La lyre, autel symbolique unissant le ciel et la terre, symbolise l’inspiration poétique et musicale ainsi que l’harmonie cosmique (op. cit., p. 596-597). Attribut des muses Uranie et Érato, ainsi que du dieu Apollon, elle aurait été inventée par le dieu Hermès/Mercure (ou par la muse Polymnie) à partir de la carapace d’une tortue recouverte d’une peau, avec des cornes et des boyaux. Orphée, le Poète, aurait ajouté deux cordes à la lyre, et ses neuf cordes correspondent aux neuf muses.

La lyre d’Orphée par Raoul Dufy

La tête coupée est un microcosme ; elle montre que l’esprit continue d’agir même si le corps est mort. Les cornes de la lyre, symbole de puissance lié à Apollon, semblent sortir de la tête d’Orphée : il s’agit d’une allusion au Christ Sauveur, qui relie le ciel et la terre (cf. article sur Le Bestiaire ou Cortège d’Orphée, Orphée, quatrième poème sur Orphée, de Guillaume Apollinaire, illustré par Raoul Dufy).

Les cheveux blonds et tressés reflètent le caractère solaire de la jeune fille ; ils soulignent son aristocratie, son caractère héroïque et sa vertu (au contraire des cheveux dénoués). La couleur blonde symbolise les forces psychiques émanées de la divinité (Symboles, p. 132).

Les pieds nus expriment la pureté physique, morale, intellectuelle et spirituelle de la jeune fille. Elle est digne de recueillir la tête d’Orphée, dans une attitude de Vierge à l’Enfant.

Les fleurs (sur la poitrine) représentent les vertus de l’âme, et le bouquet, la perfection spirituelle.

L’oranger est un symbole de fécondité (ici celle de la Poésie).

Les tortues : par sa carapace, ronde comme le ciel sur le dessus – ce qui l’apparente au dôme – et plate au-dessous comme la terre, la tortue est une représentation de l’univers ; elle est médiatrice entre le ciel et la terre ; elle symbolise ici Orphée qui jouait le même rôle. Le fait qu’il y en ait deux pourrait symboliser le couple Orphée-Eurydice (op. cit., p. 956-958).

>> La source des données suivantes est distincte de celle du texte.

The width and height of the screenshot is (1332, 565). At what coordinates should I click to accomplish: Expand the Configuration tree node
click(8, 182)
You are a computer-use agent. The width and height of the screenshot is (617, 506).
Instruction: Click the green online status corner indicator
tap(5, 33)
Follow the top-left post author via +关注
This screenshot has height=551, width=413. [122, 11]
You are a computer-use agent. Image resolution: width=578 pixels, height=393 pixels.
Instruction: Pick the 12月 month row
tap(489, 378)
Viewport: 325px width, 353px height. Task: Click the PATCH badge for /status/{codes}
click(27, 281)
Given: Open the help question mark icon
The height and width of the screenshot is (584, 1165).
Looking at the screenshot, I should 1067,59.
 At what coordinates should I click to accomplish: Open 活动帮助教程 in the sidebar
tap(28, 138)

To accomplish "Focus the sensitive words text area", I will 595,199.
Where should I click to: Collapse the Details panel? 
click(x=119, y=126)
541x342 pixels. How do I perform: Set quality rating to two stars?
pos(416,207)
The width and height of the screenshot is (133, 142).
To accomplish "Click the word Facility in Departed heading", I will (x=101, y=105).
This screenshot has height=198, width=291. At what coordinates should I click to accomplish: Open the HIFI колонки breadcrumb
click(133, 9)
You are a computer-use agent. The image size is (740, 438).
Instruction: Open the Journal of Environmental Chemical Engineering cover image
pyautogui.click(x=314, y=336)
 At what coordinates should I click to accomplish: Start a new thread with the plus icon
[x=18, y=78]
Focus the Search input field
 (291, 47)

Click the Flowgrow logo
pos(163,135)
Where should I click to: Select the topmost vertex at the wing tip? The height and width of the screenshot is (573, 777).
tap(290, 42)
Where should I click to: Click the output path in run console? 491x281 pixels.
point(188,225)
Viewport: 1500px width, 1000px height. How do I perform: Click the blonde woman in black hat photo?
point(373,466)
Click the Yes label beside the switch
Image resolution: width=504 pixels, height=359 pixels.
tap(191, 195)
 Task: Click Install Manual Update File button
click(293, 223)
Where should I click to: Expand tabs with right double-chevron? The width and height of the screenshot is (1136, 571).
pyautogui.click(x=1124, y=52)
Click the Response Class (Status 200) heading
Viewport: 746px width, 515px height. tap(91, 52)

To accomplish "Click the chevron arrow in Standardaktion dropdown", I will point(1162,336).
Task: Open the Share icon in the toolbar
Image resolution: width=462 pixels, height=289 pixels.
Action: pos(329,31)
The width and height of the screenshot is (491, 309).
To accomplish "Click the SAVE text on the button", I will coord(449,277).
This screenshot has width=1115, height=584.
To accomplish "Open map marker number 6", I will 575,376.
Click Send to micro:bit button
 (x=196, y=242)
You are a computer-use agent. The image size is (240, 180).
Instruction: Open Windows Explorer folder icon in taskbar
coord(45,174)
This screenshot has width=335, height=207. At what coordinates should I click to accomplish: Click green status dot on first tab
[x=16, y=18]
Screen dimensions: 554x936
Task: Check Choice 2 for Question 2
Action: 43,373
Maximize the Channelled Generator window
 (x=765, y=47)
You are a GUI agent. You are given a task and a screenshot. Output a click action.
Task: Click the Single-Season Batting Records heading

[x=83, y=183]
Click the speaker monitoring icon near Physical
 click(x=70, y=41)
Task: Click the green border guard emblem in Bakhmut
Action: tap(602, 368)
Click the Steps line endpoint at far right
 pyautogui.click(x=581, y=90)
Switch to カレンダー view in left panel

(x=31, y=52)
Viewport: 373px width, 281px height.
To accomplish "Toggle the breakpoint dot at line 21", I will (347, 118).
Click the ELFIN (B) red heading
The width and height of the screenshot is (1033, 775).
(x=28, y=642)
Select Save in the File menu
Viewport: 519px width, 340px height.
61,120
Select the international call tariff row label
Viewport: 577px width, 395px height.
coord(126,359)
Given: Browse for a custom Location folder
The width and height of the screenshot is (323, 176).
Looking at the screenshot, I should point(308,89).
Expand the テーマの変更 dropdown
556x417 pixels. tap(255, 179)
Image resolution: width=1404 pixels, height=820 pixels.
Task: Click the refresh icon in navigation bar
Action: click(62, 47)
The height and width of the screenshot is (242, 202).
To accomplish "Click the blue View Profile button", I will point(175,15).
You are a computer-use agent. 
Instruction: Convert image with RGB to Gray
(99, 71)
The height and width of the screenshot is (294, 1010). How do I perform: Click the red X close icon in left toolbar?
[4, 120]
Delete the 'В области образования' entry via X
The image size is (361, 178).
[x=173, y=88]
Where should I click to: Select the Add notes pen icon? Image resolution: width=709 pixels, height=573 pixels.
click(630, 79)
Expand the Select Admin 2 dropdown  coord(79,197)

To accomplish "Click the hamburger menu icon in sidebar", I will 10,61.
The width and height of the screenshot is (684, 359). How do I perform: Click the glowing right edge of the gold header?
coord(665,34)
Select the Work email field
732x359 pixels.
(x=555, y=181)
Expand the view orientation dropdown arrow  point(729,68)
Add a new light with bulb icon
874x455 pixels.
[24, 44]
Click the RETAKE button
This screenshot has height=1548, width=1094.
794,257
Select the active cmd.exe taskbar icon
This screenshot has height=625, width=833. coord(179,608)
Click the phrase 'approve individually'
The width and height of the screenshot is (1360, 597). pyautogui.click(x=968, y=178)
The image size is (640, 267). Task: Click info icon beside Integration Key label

Dans l’œuvre d’Apollinaire Le Bestiaire ou Cortège d’Orphée, le poème La Tortue établit une analogie entre la lyre et la tortue (avec laquelle a été fabriquée la première lyre justement) : Du Thrace magique, ô délire !/ Mes doigts sûrs font sonner la lyre./ Les animaux passent aux sons/ De ma tortue, de mes chansons.

10. Composition :

La composition est une sorte de cadrage photographique. L’absence de profondeur de champ (paysage et bergers flous en fond) fait ressortir le portrait détaillé et précis de la jeune fille, de la lyre et de la tête d’Orphée. Le point d’intersection des diagonales met en valeur la main de la jeune fille et la tête d’Orphée.

D’autre part, personne ne le regardant, le spectateur reste étranger à la scène et peut donc exercer son jugement.

11. Style et synthèse :

Par son style, ce tableau appartient au Symbolisme, caractérisé par des allégories et des thèmes mêlant paganisme et christianisme (comme on le retrouvera dans les poèmes d’Apollinaire cités ci-dessus), avec un effet décoratif.

Gustave Moreau a traité le thème d’Orphée avec sa touche personnelle.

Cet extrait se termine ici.